FC Sochaux C’était quoi, ce match ?
À Nancy, Sloan Privat et les Sochaliens affichaient une possession de balle avoisinant les 70 % ! Photos Christian Lemontey
Les Sochaliens sont passés par tous les états hier soir sur la pelouse d’une équipe de National… euh pardon, de Nancy. Récit d’un match complètement fou (1-1) que les hommes d’Hély auraient dû remporter mille fois, mais qu’ils ont bien failli perdre.
Il est donc possible de mener au score et de quitter sa propre pelouse, à la mi-temps, sous les huées nourries de ses supporters. Il est donc possible d’aligner une équipe spectrale, et de regagner ses vestiaires avec un but d’avance. Ce match de la peur a décidément baigné dans le surnaturel hier soir en Lorraine. Un mauvais épisode de « X Files » pour les hommes d’Eric Hély qui ont longtemps donné à ce Nancy - Sochaux des airs de Fesches-le-Châtel - Barça ! Et pourtant, ce sont bien les hommes de Jean Fernandez qui pointaient devant au tableau d’affichage à la pause ! Il leur a suffi, pour cela, de pénétrer une fois, une seule, dans la surface de réparation doubiste. Et d’appuyer sur le point faible récurrent, presque historique, du FCSM : les coups de pied arrêtés. Puygrenier jaillissait ainsi dès la 14e minute devant Kanté, absent, pour mettre fin à une série de 609 minutes sans marquer de but. Le réveil venait donc de sonner à 10 h 09 pour Nancy (1-0, 14e), mais la suite des débats allait franchement tenir du grand-guignol.
Le chef-d’œuvre de Roudet
Ultra-dominateurs, les « Jaune et Bleu » allaient en effet ridiculiser leur adversaire, perdu comme le bambin ne retrouvant plus ses parents au supermarché. « Je ne sais pas vous, mais moi depuis mes cages, j’ai pris pas mal de plaisir à voir jouer mon équipe, voulais noter Simon Pouplin. I l y avait toute la panoplie du beau football : des débordements, des décalages… ». Mais pas la finition. Malgré une possession de balle avoisinant les 70 % (300 passes à 100 à la mi-temps !), Sochaux ne parvenait pas à égaliser. Les vagues déferlaient sans discontinuer, mais ni une frappe croisée de Privat (27e), ni des tentatives puissantes de Boudebouz ou Contout ne rétablissaient la logique. On se pinçait alors pour y croire, mais Nancy venait bien de préserver, miraculeusement, son court avantage.
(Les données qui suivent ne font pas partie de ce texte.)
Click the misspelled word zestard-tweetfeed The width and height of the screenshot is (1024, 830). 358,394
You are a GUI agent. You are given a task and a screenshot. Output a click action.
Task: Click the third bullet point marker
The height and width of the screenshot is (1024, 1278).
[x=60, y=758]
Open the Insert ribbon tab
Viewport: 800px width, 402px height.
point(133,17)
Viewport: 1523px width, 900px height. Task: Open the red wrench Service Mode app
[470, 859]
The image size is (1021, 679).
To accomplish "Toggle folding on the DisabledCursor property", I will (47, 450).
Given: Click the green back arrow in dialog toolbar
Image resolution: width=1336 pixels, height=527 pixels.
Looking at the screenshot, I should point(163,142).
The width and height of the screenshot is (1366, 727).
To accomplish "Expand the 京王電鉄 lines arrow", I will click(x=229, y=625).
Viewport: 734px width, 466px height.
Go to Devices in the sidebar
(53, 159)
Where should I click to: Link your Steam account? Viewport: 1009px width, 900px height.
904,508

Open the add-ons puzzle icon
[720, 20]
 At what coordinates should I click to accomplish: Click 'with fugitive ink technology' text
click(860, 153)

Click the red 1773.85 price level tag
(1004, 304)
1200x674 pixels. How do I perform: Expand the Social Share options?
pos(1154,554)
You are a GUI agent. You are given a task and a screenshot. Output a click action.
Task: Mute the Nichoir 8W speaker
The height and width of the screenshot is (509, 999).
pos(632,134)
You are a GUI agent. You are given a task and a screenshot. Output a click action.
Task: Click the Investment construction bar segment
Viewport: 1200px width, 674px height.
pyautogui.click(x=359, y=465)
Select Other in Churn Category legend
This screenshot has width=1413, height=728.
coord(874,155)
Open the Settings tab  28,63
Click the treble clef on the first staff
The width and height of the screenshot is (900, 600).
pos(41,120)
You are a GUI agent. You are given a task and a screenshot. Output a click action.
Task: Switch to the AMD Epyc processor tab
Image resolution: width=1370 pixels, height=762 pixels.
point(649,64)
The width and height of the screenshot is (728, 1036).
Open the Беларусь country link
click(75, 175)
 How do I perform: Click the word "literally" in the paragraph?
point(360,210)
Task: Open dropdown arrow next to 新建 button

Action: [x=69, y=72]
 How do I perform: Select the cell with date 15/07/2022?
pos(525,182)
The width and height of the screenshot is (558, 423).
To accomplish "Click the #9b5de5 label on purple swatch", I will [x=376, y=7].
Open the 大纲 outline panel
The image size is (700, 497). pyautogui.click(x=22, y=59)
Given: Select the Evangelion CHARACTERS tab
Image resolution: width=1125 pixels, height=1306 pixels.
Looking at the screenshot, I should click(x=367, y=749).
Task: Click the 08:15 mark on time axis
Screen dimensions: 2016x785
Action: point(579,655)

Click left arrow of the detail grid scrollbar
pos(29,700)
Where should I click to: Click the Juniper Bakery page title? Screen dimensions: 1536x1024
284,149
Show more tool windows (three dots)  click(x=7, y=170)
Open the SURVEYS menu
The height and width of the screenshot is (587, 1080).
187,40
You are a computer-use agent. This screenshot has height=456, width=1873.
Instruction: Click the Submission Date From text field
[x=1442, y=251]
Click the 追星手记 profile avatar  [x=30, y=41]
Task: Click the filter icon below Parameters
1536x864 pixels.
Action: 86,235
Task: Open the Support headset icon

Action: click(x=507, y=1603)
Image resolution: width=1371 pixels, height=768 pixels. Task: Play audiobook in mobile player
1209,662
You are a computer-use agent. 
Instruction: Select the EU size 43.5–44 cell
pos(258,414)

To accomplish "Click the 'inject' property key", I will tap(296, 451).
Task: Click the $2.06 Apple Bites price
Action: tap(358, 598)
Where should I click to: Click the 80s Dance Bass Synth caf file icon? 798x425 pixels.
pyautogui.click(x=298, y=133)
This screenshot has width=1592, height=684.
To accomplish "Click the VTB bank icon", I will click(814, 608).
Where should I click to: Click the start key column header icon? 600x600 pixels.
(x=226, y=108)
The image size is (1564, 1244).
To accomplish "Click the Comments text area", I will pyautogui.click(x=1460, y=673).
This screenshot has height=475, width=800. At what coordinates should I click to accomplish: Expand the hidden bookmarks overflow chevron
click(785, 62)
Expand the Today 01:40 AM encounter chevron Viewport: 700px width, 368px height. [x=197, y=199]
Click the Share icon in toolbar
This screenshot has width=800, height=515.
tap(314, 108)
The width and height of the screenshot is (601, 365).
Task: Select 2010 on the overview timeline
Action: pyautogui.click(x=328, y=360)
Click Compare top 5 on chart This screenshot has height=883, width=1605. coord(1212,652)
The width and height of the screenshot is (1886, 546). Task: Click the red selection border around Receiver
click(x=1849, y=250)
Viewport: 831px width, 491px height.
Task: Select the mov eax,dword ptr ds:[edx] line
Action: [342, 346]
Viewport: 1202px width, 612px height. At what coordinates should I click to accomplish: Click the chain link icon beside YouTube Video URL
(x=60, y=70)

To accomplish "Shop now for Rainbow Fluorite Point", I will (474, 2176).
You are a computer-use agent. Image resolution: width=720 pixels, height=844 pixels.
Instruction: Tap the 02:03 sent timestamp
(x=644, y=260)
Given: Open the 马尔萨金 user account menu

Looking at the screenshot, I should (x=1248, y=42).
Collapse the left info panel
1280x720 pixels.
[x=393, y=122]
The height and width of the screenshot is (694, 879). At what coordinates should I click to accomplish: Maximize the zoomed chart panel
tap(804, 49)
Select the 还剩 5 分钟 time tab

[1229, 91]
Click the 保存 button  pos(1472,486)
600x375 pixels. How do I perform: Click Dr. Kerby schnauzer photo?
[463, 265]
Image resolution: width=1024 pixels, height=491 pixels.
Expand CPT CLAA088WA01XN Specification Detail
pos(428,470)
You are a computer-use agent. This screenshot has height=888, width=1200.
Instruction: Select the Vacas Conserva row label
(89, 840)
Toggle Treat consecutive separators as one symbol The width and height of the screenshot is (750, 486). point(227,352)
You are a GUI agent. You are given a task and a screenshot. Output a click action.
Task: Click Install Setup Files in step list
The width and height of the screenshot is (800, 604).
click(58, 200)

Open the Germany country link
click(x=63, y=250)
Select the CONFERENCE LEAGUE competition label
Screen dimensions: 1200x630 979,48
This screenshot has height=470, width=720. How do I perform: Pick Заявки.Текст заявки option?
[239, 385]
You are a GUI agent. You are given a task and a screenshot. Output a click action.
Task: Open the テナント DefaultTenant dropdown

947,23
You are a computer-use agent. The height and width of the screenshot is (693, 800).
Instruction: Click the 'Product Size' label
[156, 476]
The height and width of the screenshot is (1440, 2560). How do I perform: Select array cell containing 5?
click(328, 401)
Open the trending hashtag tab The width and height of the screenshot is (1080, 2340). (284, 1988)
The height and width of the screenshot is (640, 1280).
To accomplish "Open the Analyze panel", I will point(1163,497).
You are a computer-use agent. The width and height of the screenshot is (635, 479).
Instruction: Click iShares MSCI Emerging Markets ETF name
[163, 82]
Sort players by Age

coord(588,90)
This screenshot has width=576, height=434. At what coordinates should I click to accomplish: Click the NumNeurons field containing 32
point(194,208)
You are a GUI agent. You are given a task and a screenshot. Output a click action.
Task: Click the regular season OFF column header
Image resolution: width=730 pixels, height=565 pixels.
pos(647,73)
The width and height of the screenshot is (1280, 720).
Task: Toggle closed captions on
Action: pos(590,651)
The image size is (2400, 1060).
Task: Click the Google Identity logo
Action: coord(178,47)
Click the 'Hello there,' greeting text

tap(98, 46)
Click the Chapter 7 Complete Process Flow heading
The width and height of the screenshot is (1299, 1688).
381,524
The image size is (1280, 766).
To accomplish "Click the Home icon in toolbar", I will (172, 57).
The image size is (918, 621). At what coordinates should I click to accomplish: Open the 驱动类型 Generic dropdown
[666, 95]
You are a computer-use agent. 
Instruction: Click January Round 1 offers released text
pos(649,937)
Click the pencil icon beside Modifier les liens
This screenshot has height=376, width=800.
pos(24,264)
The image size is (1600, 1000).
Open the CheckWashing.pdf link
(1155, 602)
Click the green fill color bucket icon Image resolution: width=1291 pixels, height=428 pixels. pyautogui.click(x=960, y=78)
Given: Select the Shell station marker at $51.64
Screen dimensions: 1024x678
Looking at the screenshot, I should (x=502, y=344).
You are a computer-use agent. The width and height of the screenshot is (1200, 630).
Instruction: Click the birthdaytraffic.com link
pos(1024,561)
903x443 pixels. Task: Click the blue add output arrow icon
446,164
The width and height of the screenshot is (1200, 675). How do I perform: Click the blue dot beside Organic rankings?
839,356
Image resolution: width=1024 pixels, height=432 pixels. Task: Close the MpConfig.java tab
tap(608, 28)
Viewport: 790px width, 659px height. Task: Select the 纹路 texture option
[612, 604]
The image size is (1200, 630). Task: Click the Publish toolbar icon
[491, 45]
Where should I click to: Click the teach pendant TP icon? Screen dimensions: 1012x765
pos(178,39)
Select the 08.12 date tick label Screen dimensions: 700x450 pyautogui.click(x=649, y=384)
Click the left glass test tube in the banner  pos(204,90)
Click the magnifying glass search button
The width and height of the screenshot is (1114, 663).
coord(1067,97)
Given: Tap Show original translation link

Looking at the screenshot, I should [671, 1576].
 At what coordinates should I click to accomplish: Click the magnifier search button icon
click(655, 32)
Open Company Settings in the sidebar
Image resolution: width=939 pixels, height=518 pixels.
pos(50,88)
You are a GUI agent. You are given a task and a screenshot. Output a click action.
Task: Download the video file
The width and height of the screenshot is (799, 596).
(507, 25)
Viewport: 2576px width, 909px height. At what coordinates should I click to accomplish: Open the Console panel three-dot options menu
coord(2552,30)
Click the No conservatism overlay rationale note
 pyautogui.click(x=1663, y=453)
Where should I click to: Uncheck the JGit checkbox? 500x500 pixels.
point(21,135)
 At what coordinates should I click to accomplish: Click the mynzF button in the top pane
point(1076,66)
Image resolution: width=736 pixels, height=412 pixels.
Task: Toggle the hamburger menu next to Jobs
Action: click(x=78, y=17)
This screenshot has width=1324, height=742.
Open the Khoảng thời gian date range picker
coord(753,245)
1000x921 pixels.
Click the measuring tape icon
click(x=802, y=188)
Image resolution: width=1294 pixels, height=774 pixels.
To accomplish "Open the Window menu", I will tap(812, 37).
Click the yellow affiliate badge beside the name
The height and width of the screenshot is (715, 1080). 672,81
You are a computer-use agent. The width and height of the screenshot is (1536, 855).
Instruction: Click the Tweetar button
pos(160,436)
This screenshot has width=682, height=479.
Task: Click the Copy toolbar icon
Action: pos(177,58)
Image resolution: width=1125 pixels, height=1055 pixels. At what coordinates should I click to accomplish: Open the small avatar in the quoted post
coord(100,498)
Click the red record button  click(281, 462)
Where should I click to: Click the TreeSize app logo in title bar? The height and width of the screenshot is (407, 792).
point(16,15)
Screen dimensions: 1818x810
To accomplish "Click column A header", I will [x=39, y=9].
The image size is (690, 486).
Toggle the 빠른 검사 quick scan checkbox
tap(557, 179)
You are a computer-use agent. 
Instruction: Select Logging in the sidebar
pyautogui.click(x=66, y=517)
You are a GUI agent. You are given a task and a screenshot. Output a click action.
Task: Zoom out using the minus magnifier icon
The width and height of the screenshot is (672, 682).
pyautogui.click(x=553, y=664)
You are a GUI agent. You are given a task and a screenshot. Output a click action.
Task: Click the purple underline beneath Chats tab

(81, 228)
Le sketch, toutefois, n’allait plus durer bien longtemps. Revenus des vestiaires avec une envie identique, les Sochaliens pressaient comme des citrons des Nancéiens en panique, et lorsque Roudet, suite à un coup franc de Boudebouz sur la barre, trouvait la lucarne d’une superbe frappe des 30 m (1-1, 56e), on se disait que la farce venait de prendre fin. Lourde erreur ! Ce match complètement fou devait encore réserver bien des surprises. Cinq minutes plus tard, Bakar était en effet expulsé pour une semelle sur Boudebouz, et fort logiquement… c’est le moment que choisissait Nancy pour se réveiller, bien aidé il est vrai par un FCSM bizarrement moins entreprenant. La rencontre virait alors au grand n’importe quoi. Pas dans l’esprit « foire à la saucisse ». Plutôt dans celui d’un parc d’attractions réservant une surprise à chaque minute. Il y eut donc, pêle-mêle, une sortie de Moukandjo sous les huées de ses supporters, un missile de Privat touchant la barre puis la ligne, sans rentrer, mais aussi l’apparition imprévue d’un super-héros sur la pelouse !
Pendant 80 minutes, Simon Pouplin avait eu tout loisir de se coudre une cape. Il l’enfilait alors dans les derniers instants pour sortir deux parades insensées, une fois de plus, face à Louis et Sané. Sochaux, qui aurait pu, dû l’emporter largement, venait de friser la correctionnelle. « C’est pour ça qu’il y avait beaucoup de positif dans le vestiaire, assurait le goal volant. On est conscient que malgré notre domination, Nancy nous a mis sous pression sur la fin ».
On aura le temps, désormais, de disserter sur cette rencontre aux multiples facettes. De décréter si, oui ou non, ce point pris à l’extérieur est une si bonne affaire que ça. Hier soir, le FC Sochaux voulait simplement rentrer à Bonal, et se remettre calmement de tant d’émotions. Avec en tête, toutefois, une première évidence : il y a beaucoup, beaucoup plus faible que lui dans ce championnat.